The activity of citrate synthase (EC 2.3.3.1 [EC] ) was measured spectrophotometrically (wavelength 412 nm) in rat liver mitochondria as well as in rat liver homogenates using a medium of the following composition: 100 mM Tris-HCl, pH 7.6, 0.1 mM 5,5'-dithiobis-2-nitrobenzoic acid, 0.2 mM acetylCoA, and 0.1% (w/v) Triton X-100. Reactions were started by adding oxaloacetate in the final concentration of 0.2 mM.

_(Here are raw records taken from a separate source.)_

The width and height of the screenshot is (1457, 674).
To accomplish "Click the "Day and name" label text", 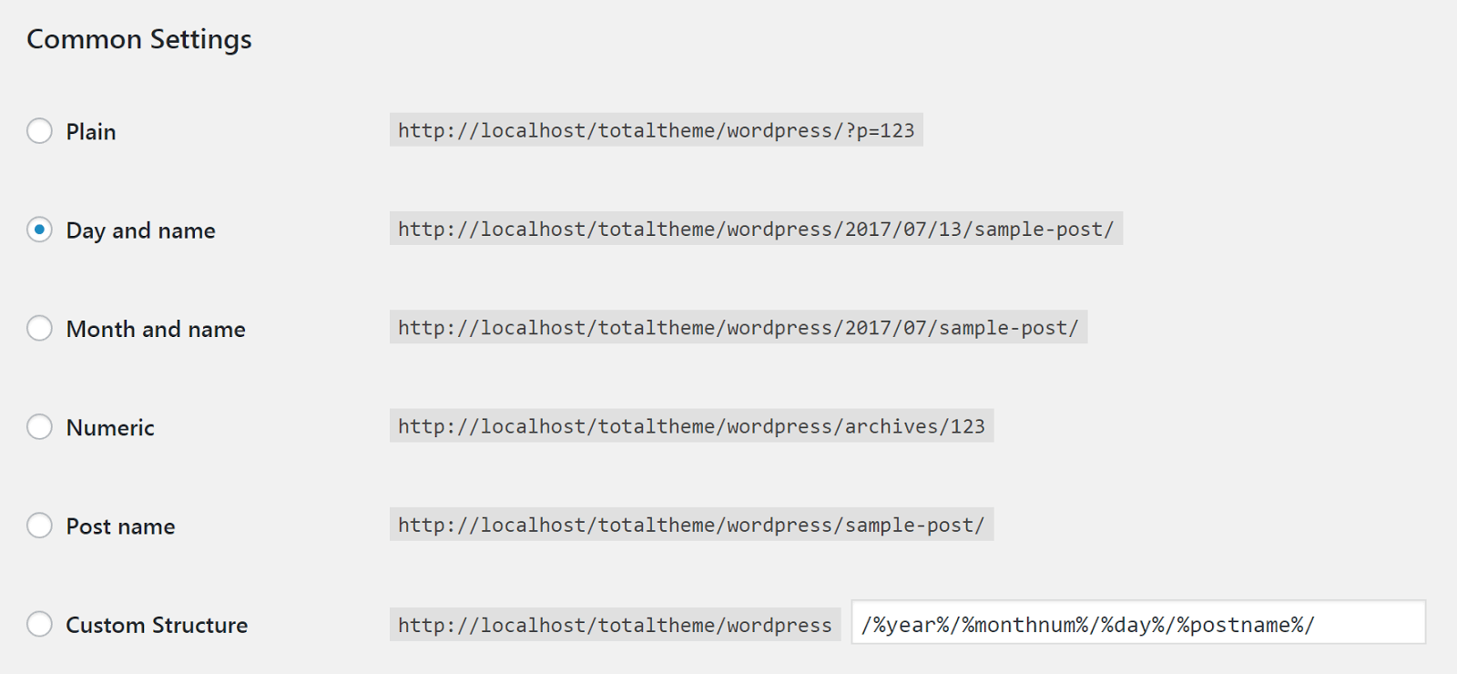I will tap(140, 230).
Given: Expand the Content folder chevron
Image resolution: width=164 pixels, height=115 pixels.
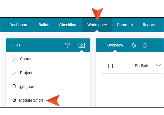Looking at the screenshot, I should point(14,59).
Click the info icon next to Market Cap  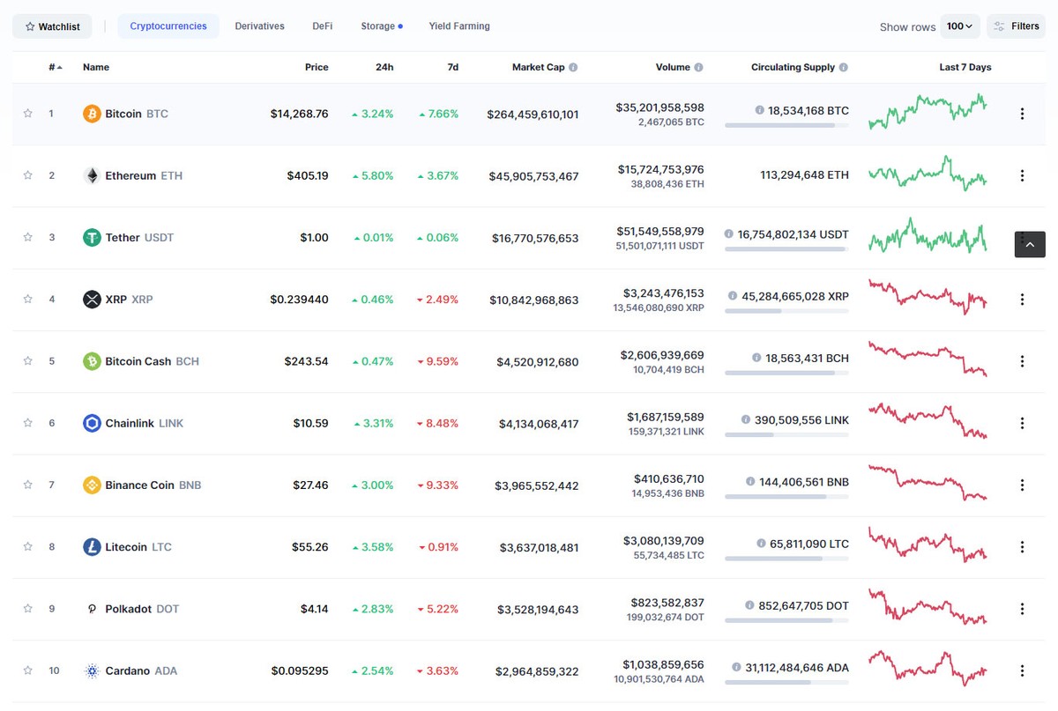[x=571, y=67]
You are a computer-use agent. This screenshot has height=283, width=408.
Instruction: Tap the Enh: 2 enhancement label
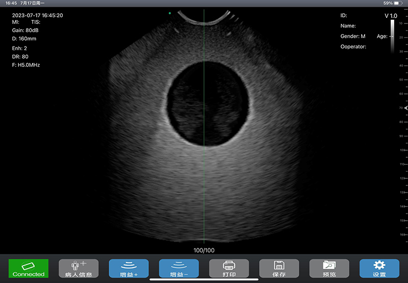coord(19,48)
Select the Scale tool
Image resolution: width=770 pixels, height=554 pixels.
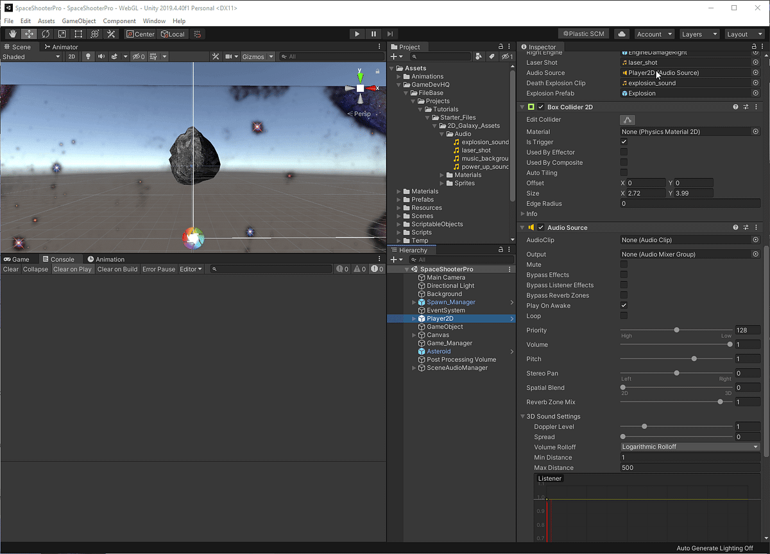pyautogui.click(x=62, y=33)

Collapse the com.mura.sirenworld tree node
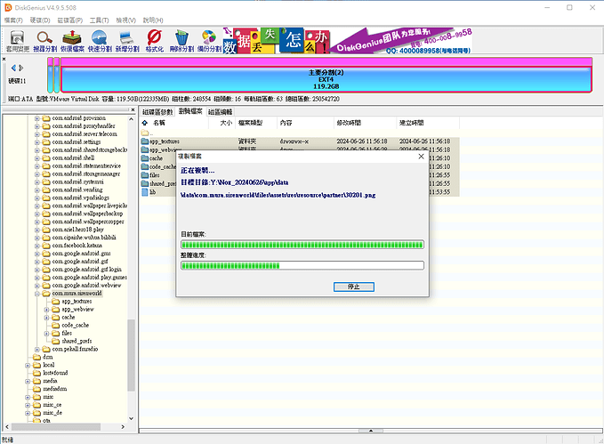click(x=36, y=292)
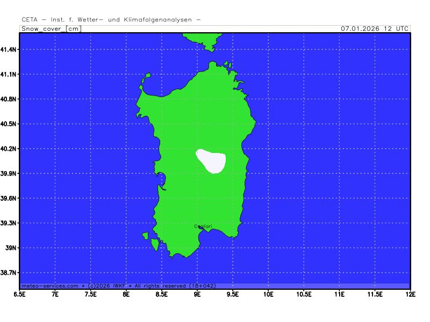Click the 07.01.2026 12 UTC timestamp
This screenshot has width=430, height=322.
pyautogui.click(x=375, y=28)
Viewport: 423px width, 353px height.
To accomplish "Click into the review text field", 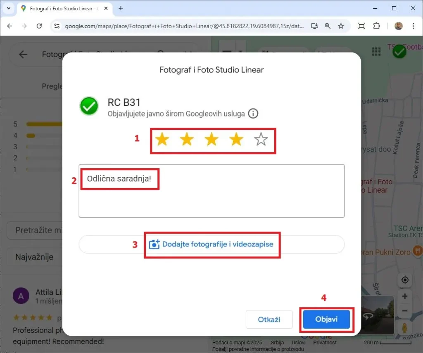I will pos(212,198).
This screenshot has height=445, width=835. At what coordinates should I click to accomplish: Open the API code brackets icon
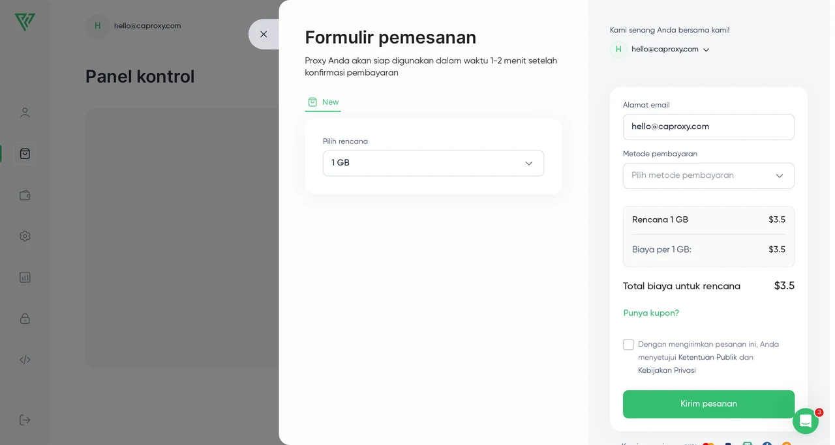[25, 360]
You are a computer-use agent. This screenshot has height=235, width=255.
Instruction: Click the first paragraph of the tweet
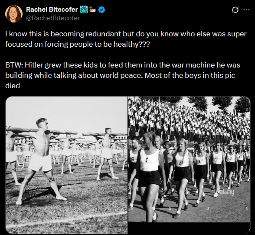pos(126,39)
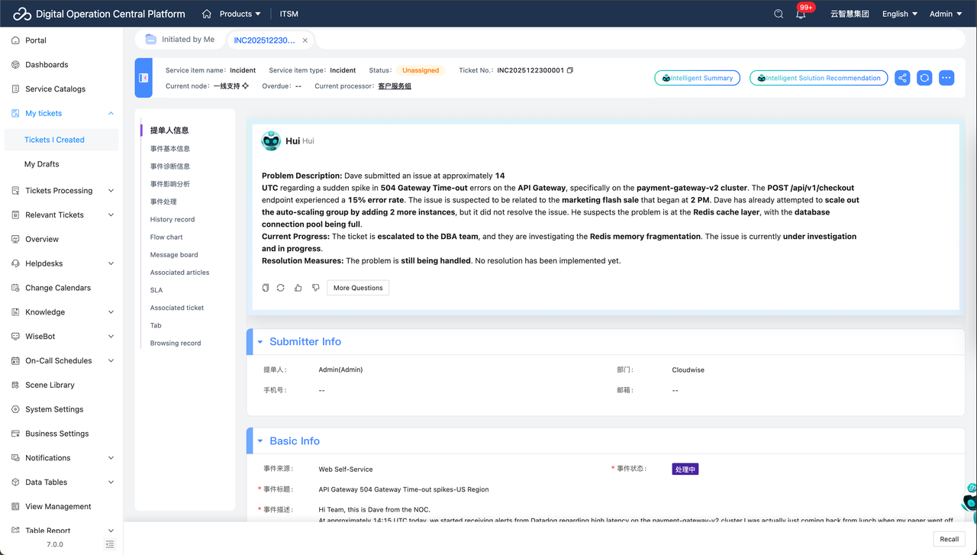
Task: Click the copy icon next to ticket number INC2025122300001
Action: pyautogui.click(x=569, y=69)
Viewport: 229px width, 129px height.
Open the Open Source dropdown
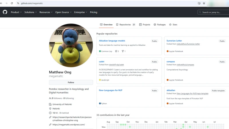click(63, 12)
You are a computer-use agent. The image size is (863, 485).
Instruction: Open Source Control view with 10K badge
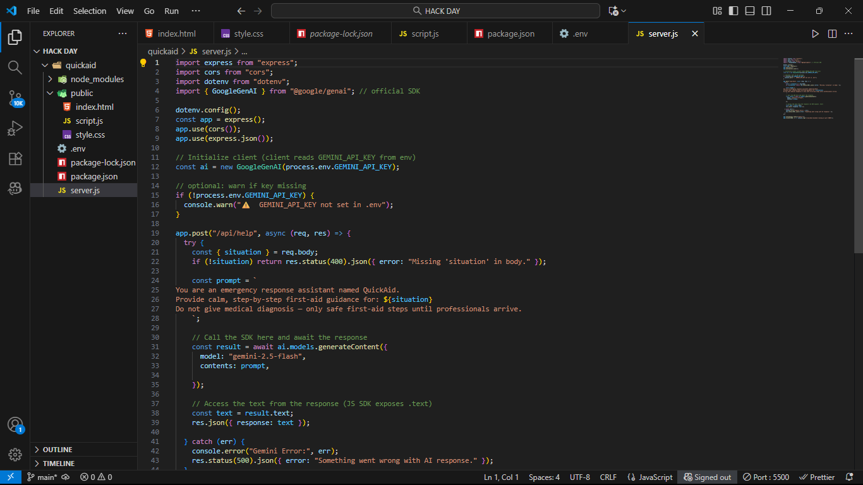tap(15, 98)
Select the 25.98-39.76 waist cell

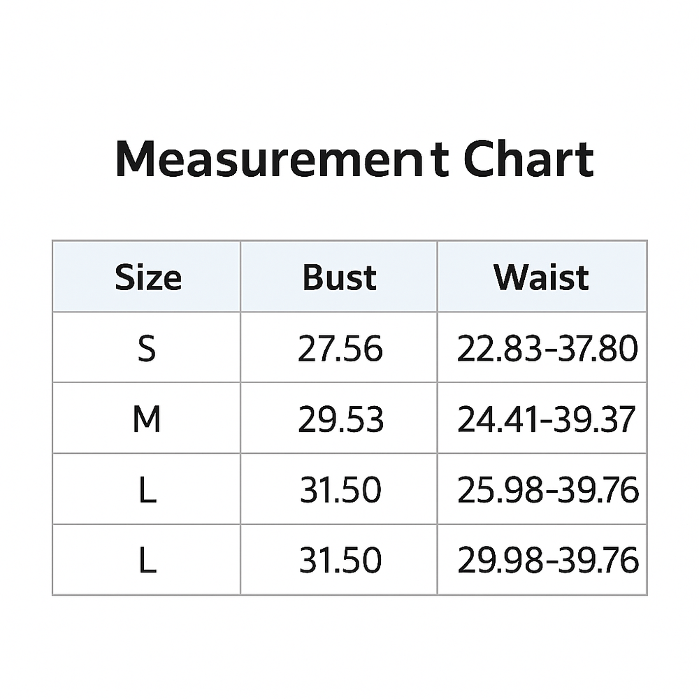pos(548,490)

The activity of citrate synthase in rat liver homogenates was 152 ± 26 nmol/min/mg protein. The results represent the mean ± S.D. for five different preparations. The corresponding citrate synthase activity in mitochondrial preparations obtained from the same homogenates was 618 ± 42 nmol/min/mg, which represents an enrichment factor of 4.0. The theoretical maximal enrichment factor is 5.0 on the assumption that 20% of the rat liver protein is mitochondrial. The results obtained indicate that the mitochondria were approximately 80% pure.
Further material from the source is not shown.